Today's book of poetry: The Lease. Mathew Henderson. Coach House Press. Toronto, Ontario. 2012.
The first couple of weeks of this blog, I was writing about books from my own collection, books I had gone to bookstores and purchased. Since then I've been writing about books that a number of incredibly generous small presses from all across Canada have been sending me.
The Lease by Mathew Henderson did not arrive via Coach House Press but came to me through the Toronto poet and publisher Bardia Sinaee. Bardia is less than half my age and twice as smart as me which is a little irritating but he is a great friend if you love poetry. If Bardia wants me to read something, I'm in.
So, The Lease, by Mathew Henderson. Bardia was right, again. One of the cover blurbs by Linda Besner, author of The Id Kid, said this about Henderson's book:
The scale of Henderson's almost hallucinatory rendering of work in
Saskatchewan's oilfields is as small as the moths that circle the flares
and as cosmic as the industry's effects. The Lease crackles with
perfectly pitched alarm at what human dominion does to our
Everyone can tell that you're a virgin,
that when your shot came, you were too full
of rum to do anything but bully your dick
into a condom and watch it cower.
And when Rachel said, Fuck me, you didn't,
couldn't, but shucked the Trojan to the floor
of Brian's cottage where the girls would
find it later, make you go and pick it up.
They know all right. They see it in the way
you wrench, the way you tie your boots,
but they say nothing, hammering harder
and harder, sound off for you
the hundreds they've taken to bed.
Henderson is savagely honest and crystal clear with every stroke of his pen. These poems are beautiful and brutal.
You've long gone by now, but you hear
that there's a baby coming and flashback
to hugging her, chests together, hips apart.
The most you ever touched, but for a second
you wanted to fuck her; maybe wondered
more than wanted. You worry the kid
is yours; it seems like enough that you
stripped her down in your mind, down to
the desperate teen you thought you were
too good to want. It seemed real enough
to leave a kid behind. And there she is,
in this prairie house, away from anyone
who knows you both, and inside her
stomach, a flesh about to kick.
And it is feet and hands that grow in her,
or something as lustful and sad as empty
as its father and the way that it was made.

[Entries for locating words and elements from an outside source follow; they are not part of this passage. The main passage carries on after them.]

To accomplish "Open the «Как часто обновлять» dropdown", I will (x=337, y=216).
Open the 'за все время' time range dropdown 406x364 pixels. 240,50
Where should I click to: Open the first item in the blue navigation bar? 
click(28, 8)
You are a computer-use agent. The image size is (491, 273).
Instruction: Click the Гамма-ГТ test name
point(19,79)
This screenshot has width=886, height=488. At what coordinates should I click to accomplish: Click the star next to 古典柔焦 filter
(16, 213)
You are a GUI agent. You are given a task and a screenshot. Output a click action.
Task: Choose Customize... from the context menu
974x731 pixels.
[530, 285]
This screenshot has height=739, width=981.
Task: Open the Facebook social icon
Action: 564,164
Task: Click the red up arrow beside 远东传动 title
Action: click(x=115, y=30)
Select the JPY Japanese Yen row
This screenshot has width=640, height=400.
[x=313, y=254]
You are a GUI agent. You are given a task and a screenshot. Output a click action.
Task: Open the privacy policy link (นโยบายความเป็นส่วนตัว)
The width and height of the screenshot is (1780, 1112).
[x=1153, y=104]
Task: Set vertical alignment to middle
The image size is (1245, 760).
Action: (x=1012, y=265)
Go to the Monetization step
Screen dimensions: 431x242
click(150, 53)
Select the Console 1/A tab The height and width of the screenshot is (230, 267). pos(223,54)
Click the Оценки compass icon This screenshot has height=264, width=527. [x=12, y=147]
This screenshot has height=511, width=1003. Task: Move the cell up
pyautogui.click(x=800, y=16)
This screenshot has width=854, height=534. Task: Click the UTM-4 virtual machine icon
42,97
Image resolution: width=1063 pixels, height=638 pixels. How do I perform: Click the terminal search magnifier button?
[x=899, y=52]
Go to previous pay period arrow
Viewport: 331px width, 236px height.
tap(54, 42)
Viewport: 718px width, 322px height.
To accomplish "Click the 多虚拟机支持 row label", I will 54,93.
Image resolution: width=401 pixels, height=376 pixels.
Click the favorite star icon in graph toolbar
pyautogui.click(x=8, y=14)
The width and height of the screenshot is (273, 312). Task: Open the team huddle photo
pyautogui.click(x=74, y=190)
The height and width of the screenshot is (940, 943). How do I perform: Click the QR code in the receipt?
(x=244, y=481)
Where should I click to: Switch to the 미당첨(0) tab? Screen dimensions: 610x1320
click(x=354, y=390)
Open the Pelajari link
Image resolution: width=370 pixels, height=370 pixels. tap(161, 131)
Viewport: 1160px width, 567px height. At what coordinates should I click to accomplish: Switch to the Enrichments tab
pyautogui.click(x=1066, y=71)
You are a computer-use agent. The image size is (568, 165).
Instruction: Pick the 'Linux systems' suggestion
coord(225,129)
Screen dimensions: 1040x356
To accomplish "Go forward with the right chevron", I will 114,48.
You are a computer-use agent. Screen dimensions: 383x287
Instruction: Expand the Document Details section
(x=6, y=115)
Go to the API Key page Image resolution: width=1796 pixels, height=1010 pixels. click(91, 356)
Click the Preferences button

These poems are an eloquent valentine to the men who get dirt under their fingernails and the women who love and tolerate them.
These sad dramas make for joyously good poems at the deliberate and deft hands of Henderson.
Men lose their trucks in April, cave by May
and pump gas at ten an hour. The snow melts,
the earth soaks to mud too thick for rigs to move.
The sky is a leaky roof and they dream of catching
rain in buckets. Cocaine turns to codeine.
Cash bleeds out like a well. Their clothes stink,
they eat the dollar menu, bitch about road bans.
Some even go to Lakeside, work the killing floor,
shave beef from bodies hung on hooks and belts.
Run the gun. Avoid the eyes. The single-filed flesh
of thousands sluices through the grated floor.
All until the sun batters the earth to grit again.
Mathew Henderson has come out swinging and announced his presence on the Canadian literary scene with authority. These are fine, fine poems.